Known for his populist measures that have created an environmental havoc in his state, YSR’s tactics is similar to one adopted by TN Chief Minister M. Karunanidhi (MK). The tactic is to divert plan funds under the control of the state to finance populist unplanned programs and then go to the Federal Government with a begging bowl for a bail out. Unlike YSR, MK, as an influential partner of the minority United Progressive Alliance (UPA) government, has a strategic advantage where he can bring it down if his demands are not met. By holding the federal government hostage, MK can keep doling out populist largesse and have his programs financed by the federal government at the cost of overall development.

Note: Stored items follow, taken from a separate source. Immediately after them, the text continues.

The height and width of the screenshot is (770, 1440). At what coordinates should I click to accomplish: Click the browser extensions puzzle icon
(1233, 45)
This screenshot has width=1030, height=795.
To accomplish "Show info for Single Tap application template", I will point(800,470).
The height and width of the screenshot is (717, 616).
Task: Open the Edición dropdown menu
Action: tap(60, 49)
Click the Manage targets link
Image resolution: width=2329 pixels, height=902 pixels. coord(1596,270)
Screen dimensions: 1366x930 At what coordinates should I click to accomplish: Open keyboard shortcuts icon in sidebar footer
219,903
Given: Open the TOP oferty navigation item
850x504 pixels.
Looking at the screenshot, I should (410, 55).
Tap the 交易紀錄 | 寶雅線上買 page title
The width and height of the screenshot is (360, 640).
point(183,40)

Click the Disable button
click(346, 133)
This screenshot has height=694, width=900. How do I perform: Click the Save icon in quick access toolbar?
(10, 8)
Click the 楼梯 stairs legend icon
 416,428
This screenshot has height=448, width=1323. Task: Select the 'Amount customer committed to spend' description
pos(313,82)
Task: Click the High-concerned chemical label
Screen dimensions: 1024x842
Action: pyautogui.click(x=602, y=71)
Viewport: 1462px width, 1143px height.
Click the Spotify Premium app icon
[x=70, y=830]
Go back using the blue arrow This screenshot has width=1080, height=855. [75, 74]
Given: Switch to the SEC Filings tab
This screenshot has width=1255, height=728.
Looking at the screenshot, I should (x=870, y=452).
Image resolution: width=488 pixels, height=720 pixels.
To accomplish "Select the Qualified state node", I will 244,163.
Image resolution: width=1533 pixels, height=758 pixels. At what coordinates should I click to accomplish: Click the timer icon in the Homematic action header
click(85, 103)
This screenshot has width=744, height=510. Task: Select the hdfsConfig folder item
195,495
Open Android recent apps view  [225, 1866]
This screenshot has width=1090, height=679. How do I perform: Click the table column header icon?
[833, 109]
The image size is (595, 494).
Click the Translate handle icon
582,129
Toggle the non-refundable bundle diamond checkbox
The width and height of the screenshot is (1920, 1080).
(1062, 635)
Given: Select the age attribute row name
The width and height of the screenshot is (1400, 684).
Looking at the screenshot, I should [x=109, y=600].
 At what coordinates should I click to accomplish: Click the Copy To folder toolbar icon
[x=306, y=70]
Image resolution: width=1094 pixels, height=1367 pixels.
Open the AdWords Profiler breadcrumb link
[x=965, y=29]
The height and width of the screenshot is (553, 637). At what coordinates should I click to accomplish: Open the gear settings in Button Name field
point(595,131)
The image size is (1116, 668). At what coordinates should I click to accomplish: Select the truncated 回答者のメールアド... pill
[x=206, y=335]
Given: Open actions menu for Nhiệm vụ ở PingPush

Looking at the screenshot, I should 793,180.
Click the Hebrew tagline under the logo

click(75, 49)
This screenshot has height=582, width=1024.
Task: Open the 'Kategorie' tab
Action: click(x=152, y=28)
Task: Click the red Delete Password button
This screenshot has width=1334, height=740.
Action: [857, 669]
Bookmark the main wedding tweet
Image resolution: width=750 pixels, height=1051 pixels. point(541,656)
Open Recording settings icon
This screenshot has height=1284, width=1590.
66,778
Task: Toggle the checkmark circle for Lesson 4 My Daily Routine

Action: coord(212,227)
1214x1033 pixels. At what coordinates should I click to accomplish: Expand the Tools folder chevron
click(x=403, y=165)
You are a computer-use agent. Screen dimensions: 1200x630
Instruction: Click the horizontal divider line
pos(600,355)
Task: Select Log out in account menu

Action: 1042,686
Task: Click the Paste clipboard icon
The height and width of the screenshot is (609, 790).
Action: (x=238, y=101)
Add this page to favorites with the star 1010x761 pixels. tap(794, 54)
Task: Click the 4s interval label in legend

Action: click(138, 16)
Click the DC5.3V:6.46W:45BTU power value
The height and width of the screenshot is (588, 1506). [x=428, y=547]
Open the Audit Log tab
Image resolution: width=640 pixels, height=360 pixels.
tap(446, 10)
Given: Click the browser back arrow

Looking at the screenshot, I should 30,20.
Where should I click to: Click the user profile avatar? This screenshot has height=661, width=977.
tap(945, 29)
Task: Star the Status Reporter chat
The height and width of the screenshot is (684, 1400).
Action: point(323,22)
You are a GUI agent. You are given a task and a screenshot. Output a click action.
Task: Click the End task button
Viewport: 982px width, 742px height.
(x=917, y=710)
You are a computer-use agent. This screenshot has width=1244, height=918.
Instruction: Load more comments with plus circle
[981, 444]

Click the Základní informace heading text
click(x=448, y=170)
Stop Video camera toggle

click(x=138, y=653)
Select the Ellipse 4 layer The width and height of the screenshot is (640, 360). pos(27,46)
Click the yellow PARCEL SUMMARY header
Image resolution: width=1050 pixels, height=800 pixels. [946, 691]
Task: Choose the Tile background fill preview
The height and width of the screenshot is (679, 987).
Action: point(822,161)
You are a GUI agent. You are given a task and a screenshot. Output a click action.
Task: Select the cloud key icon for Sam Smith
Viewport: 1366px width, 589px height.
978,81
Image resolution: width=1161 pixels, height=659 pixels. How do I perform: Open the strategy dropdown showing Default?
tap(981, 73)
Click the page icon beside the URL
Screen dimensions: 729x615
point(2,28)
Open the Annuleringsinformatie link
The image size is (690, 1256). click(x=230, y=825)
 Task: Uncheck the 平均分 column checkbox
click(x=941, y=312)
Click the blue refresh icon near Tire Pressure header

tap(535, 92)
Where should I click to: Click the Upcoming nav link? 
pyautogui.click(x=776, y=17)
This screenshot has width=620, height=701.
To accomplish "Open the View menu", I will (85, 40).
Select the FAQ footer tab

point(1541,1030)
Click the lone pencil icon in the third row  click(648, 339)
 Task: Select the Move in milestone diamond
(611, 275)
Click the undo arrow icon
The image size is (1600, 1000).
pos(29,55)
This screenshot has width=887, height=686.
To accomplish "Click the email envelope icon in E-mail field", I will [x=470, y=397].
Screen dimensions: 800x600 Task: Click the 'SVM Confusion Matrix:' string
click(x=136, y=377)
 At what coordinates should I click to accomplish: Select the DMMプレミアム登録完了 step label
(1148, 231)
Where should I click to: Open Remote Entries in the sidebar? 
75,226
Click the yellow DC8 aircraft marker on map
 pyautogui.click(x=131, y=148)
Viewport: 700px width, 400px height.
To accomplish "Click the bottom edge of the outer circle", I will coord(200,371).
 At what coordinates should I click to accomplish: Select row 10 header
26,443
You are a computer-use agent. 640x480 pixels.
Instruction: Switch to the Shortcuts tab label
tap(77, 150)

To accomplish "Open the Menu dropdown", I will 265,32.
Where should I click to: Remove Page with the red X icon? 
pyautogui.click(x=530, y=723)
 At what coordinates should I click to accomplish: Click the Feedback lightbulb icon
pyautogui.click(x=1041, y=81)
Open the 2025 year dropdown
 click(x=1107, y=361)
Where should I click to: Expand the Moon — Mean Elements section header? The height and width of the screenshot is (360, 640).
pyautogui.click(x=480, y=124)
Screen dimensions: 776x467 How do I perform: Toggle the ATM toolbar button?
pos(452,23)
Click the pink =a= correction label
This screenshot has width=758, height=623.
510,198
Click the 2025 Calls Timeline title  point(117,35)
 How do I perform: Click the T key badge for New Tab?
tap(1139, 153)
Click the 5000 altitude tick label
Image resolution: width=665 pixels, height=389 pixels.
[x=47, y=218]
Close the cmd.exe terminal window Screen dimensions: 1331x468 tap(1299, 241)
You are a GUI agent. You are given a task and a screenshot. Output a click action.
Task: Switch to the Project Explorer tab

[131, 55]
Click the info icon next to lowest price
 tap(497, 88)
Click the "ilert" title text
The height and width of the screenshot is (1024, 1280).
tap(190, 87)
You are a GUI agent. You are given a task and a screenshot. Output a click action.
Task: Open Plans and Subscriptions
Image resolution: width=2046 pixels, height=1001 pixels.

YSR also has another major limitation. Recently, in order to fix an inconvenient vernacular media baron, he volunteered to return several hundred acres of land that he has illegally held way above the limits set by the state law. The opposition and the erstwhile allies of the Telangana Rashtriya Samithi (TRS) are now demanding YSR’s resignation. Hence, if YSR were to increase the electricity rates, his popularity will plummet even more and that is a risk he is not willing to take.
What may be interesting to see is how the economically savvy Prime Minister will handle this move when he had given explicit guidance to states not to politicize electricity by providing it free or at an exorbitantly subsidized rate. What remains a question is whether YSR’s policy is a permanent tactic (which is clearly unsustainable) or a temporary measure to tide over the shortfall.